Possibly not. But we can have patients and doctors working together to do it, and for a wide range of clinical questions. Ideally, if there is uncertainty about what treatment would be best for me, my physician should key in my information into a computer and receive an immediate offer to randomize me to either of several reasonable treatment options. My health outcomes would then be automatically transferred into a clinical outcomes registry. Once enough patients have been randomized and results are conclusive, we will know which treatment is best, and then we can move on to the next question and keep randomizing. What I have just described is a randomised registry clinical trial. These trials can and will be implemented step by step into health systems that are able to monitor outcomes well.
Randomized registry trials can be used not only to test new treatments. They can also replicate clinical trials cheaply and easily. And we sorely need it. Think about it: Randomized controlled trials, in spite of ever-present challenges and limitations, tend to provide reasonably good evidence for the effect of a drug among the patients in the trial. But are you like those patients? Maybe the trial was done 20 years ago. Maybe the trial included only men, and you are a woman. Maybe you have another disease besides the one for which you are taking this drug. To catch moderating factors like these we need another trial. There is no end. To keep improving, we must keep randomizing, keep replicating, and keep extending our clinical questions.
Thus, randomized registry trials can be thought of in a sense as crowdsourced replications. They can be used for direct replications to improve estimates of treatment effects when evidence is inconclusive. They can also be used to verify the external validity of concluded clinical trials, i.e. to test whether a treatment really works in other people, in other places, and in this day and age. Compared to regular clinical trials, they can be a cheap and effective way to improve the evidence base for shared decision making.
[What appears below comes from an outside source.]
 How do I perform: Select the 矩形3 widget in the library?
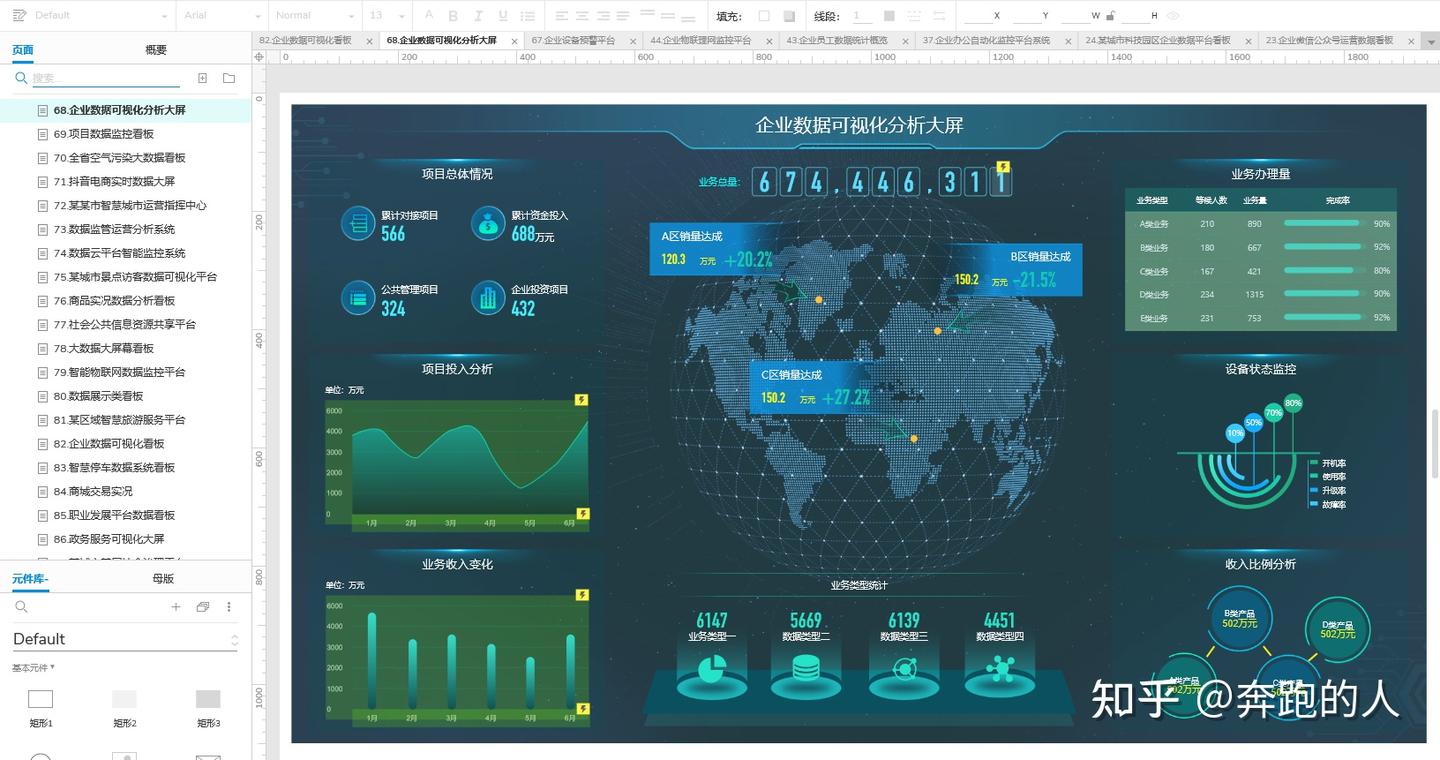(x=208, y=700)
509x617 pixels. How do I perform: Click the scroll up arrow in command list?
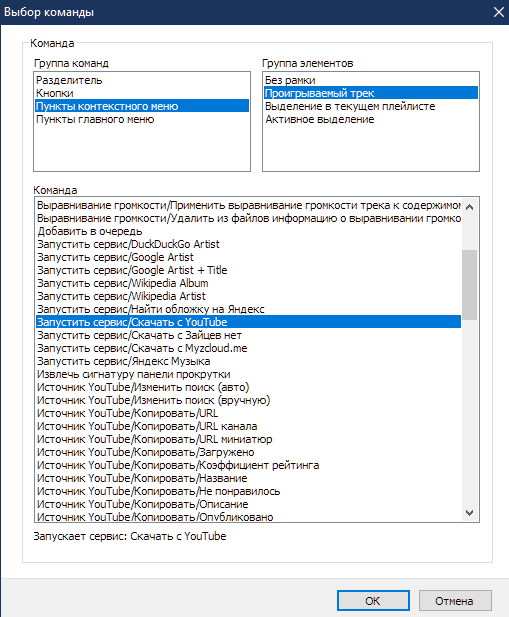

Schnall advances two main counterarguments. First, she worries that patients’ confidence in drugs may be undermined. In my opinion, that would be likely to happen mostly if confidence was too high in the first place. If we show that another treatment option has stronger benefits, we will have done the patients a great service. They can then discuss their treatment options with their physicians again, and benefit from a new incremental increase in survival, quality of life, and/or decrease in costs. Here is a direct analogy to basic research. If we can succeed in undermining confidence in results that are not true, then the scientific community and the general public will benefit.
Schnall also suggests that pharmaceutical companies will not like to have their results replicated, because it may harm their reputation if the replication fails. I hope it is true that pharmaceutical companies’ concern for their reputation is a factor that helps to keep them from making unsupported claims about their products. But if they did so anyway, patients and physicians have a right to know. It is well known that industry-sponsored clinical trials have considerable publication bias, leading to inflated effect estimates. Patients of flesh and blood are harmed every day as a result. Pharmaceutical companies can improve their reputation by publishing all their trial data. Again, the analogy to basic research holds. Publication bias and other questionable practices distort the literature to some extent in every field. We researchers can protect our reputations by practicing science openly.
Clinical trials are an interesting model for other kinds of research. The lesson is not to replicate less, nor to avoid crowdsourcing. On the contrary, the lesson is to always keep measuring effects and to continuously update cumulative meta-analytic estimates. These are a few thoughts, which I offer in the hope of contributing to a constructive conversation about replication research.